[Exercise goal] In the listing, change "pixels" to "px" throughout the stretch from the line containing "Where should I click to: Click the arrow" through the line containing "Looking at the screenshot, I should point(540,90).", leaving everything else as is. Return only those lines.

[Source records]
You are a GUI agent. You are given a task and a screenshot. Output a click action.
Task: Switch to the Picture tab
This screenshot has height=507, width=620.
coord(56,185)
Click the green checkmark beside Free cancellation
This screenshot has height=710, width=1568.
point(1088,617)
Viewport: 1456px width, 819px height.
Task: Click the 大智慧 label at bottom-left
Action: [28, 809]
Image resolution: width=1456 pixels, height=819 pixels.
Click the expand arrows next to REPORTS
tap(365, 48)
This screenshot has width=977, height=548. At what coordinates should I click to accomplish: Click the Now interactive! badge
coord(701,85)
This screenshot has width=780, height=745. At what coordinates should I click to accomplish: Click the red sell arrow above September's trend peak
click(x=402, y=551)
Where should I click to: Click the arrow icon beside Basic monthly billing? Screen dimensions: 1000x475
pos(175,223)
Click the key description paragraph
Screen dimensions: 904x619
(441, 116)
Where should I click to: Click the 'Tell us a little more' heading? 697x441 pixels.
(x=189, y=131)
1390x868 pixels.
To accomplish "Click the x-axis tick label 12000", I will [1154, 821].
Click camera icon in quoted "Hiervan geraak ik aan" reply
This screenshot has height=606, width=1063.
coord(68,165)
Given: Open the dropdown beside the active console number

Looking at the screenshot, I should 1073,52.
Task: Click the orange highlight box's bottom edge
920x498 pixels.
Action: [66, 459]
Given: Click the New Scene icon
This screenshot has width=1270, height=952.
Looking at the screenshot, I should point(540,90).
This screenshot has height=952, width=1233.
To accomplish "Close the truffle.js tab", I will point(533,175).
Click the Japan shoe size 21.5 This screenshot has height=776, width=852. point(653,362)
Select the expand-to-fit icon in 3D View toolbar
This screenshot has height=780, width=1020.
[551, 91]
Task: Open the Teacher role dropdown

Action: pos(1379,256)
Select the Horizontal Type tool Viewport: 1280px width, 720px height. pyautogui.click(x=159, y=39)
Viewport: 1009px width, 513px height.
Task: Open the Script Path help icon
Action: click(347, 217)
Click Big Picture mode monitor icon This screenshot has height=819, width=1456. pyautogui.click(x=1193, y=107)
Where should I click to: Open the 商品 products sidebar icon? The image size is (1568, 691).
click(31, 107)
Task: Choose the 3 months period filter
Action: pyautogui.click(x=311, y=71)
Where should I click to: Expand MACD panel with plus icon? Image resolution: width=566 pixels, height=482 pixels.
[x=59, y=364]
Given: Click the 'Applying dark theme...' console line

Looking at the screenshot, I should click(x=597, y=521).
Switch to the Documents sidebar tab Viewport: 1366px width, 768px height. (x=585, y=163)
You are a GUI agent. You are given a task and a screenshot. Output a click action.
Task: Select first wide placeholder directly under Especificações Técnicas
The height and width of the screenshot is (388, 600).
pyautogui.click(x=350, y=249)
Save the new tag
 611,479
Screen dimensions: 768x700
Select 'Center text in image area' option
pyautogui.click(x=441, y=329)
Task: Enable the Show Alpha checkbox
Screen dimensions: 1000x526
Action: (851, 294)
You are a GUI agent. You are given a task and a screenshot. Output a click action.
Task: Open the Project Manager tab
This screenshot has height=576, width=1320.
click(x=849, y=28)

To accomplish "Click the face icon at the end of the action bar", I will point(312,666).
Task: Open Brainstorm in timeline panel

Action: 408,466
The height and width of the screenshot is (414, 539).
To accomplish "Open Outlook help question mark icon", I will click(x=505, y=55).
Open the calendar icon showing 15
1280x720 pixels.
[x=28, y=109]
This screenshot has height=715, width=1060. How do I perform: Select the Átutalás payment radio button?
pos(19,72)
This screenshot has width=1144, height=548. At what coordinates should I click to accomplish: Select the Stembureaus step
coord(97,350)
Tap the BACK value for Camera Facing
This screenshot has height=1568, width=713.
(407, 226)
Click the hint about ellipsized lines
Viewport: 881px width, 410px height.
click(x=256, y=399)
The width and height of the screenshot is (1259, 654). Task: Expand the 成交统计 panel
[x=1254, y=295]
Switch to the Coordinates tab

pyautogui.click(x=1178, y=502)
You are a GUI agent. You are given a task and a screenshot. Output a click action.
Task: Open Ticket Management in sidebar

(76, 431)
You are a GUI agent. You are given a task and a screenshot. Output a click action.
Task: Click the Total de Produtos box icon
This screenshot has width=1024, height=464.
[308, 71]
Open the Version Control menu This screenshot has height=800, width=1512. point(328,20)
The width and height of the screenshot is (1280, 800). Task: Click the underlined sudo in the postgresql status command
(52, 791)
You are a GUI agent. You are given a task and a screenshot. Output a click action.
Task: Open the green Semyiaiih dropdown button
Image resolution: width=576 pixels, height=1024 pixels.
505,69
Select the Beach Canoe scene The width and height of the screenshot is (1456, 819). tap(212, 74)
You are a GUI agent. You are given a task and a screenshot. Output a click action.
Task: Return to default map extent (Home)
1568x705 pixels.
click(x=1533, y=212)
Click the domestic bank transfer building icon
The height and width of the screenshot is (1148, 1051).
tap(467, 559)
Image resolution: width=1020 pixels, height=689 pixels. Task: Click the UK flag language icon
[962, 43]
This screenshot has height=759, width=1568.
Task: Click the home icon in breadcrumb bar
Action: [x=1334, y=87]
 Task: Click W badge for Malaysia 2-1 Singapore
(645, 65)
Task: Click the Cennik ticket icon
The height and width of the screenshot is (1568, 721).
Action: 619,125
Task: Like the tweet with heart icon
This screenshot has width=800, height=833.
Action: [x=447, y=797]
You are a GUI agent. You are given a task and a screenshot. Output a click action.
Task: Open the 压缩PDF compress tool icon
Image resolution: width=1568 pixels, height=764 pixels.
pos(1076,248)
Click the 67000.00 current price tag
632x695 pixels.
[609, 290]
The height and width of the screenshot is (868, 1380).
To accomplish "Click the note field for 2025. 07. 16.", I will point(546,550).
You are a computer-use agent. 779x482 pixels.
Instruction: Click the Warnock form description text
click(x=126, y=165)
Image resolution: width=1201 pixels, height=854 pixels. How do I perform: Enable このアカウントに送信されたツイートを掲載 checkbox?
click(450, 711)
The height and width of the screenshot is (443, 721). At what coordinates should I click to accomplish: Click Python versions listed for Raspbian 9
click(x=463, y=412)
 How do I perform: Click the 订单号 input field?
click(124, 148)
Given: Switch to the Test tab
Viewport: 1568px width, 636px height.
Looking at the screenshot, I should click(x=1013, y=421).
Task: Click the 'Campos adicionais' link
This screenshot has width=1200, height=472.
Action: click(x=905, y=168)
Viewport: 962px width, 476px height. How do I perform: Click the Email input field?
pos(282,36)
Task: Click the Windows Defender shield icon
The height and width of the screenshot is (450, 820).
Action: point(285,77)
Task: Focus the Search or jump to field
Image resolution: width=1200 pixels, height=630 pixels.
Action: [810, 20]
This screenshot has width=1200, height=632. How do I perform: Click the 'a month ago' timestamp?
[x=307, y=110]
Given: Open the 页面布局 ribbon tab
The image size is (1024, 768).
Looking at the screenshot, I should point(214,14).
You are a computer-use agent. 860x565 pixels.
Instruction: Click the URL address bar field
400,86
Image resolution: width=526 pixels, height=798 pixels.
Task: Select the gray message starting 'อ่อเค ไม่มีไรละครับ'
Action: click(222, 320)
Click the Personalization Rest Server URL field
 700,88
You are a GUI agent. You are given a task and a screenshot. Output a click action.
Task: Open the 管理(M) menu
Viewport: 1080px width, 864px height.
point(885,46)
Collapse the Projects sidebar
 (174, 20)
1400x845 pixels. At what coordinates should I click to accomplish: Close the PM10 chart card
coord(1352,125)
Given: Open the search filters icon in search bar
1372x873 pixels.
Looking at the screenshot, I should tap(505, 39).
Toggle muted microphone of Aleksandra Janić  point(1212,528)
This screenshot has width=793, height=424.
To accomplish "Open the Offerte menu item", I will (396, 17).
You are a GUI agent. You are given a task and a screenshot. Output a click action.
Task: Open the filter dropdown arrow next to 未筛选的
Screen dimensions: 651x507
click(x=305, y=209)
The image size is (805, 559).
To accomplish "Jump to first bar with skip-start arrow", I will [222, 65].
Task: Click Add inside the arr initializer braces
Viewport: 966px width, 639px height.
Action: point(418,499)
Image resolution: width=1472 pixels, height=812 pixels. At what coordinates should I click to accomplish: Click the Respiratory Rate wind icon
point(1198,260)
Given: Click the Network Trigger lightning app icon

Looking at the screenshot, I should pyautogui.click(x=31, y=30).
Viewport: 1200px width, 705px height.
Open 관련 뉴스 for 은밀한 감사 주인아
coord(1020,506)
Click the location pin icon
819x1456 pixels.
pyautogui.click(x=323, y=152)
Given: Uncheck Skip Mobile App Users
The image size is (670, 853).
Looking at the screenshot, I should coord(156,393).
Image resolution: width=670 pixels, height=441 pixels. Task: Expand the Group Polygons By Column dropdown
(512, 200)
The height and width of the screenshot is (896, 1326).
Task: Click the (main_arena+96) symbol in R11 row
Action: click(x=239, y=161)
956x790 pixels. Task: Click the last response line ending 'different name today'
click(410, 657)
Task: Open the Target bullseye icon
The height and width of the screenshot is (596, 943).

[Answer]
Where should I click to: Click the arrow icon beside Basic monthly billing? Screen dimensions: 1000x475
pos(175,223)
Click the key description paragraph
Screen dimensions: 904x619
(441, 116)
Where should I click to: Click the 'Tell us a little more' heading? 697x441 px.
(x=189, y=131)
1390x868 px.
To accomplish "Click the x-axis tick label 12000", I will [1154, 821].
Click camera icon in quoted "Hiervan geraak ik aan" reply
This screenshot has height=606, width=1063.
coord(68,165)
Given: Open the dropdown beside the active console number

Looking at the screenshot, I should 1073,52.
Task: Click the orange highlight box's bottom edge
920x498 px.
Action: [66, 459]
Given: Click the New Scene icon
This screenshot has width=1270, height=952.
Looking at the screenshot, I should point(540,90).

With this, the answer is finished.